Date Event Architectural implication
Nov 18, 2025 Foundry Model Router went GA with 18-model support, including Claude, DeepSeek, Llama, and Grok. One Azure deployment can route across providers without code changes.
Apr 23, 2026 GPT-5.5 launched in Microsoft Foundry on day one. Frontier OpenAI models now land in Foundry first; Foundry is the platform layer.
Apr 27, 2026 OpenAI and Microsoft revised partnership exclusivity terms. OpenAI is one provider on Azure, not THE provider.
Apr 30, 2026 Nadella reported 10,000 Foundry customers using more than one model. Multi-model is the default deployment shape, not a niche pattern.

The combined message from Microsoft is unmistakable. The Azure AI roadmap is a model marketplace with routing intelligence on top, not a single-vendor stack with bolt-ons. Anyone who recently watched a startup get a $1,600 Claude bill on Azure Marketplace already understands that “vendor on Azure” is a different relationship than “vendor’s official platform”. The lesson generalizes: design for swappable providers, not for the one that signed the headline deal.

The Six Rules

Rule 1: Abstract Behind a Gateway

Every model call in production goes through a gateway, not directly to a vendor SDK.

On Azure, the Foundry Model Router is the obvious choice. It is one deployment that exposes the standard Chat Completions API and routes requests to whichever underlying model best fits each prompt, with three modes (Balanced, Quality, Cost) and custom-subset selection so you control which models are eligible.

If you need cross-cloud, LiteLLM is the open-source equivalent. It speaks the OpenAI format and proxies to over 100 providers (Bedrock, Vertex AI, Azure, Anthropic, etc.) with a unified retries-and-fallback layer.

Either way, the code change is the same: agent code stops importing anthropic or openai and starts pointing at one HTTP endpoint with one auth pattern. When a provider deprecates, you change a deployment config, not your codebase. When a new model lands, you add it to the routing subset, not your repository.

Rule 2: Route Per Task Complexity, Not Per Agent

The first instinct after reading Rule 1 is to assign each agent a model. Don’t do that. Route the prompts inside each agent.

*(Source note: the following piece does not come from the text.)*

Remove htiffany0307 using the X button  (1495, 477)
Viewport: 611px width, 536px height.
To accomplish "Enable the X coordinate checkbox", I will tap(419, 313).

A single agent in production typically handles a mix of work: short classification prompts (“is this a billing question?”), summarization, structured extraction, multi-step reasoning, format checks. The token economics across those tasks span an order of magnitude. Sending all of it to one frontier model is the most common reason agentic-AI bills come back at 4-8 times what the architect estimated.

Foundry’s Model Router classifies the prompt at request time and picks. In Balanced mode it looks for the cheapest model within roughly 1-2% quality of the best candidate; in Cost mode it widens that quality band to 5-6%; in Quality mode it ignores cost. The routing logic page has the details, but the practical point is that a single agent can run hundreds of trivial prompts on a small model and reserve the frontier model for the requests that actually need it, all without you writing any routing code.

Rule 3: Keep Prompts Portable

Vendor-specific affordances are tempting and dangerous. OpenAI’s structured outputs schema, Anthropic’s tool-use blocks, Gemini’s function-calling format. Each one looks like a small ergonomic win. Each one welds your prompt to the vendor.

The discipline: write prompts that work on any of the three. That means JSON-schema-prompted output (every modern model can produce a JSON object that matches a schema you describe in plain text) instead of response_format on OpenAI. Tool-call descriptions written into the system prompt instead of relying on the vendor’s tool-call envelope. Few-shot examples in the prompt body instead of metadata fields.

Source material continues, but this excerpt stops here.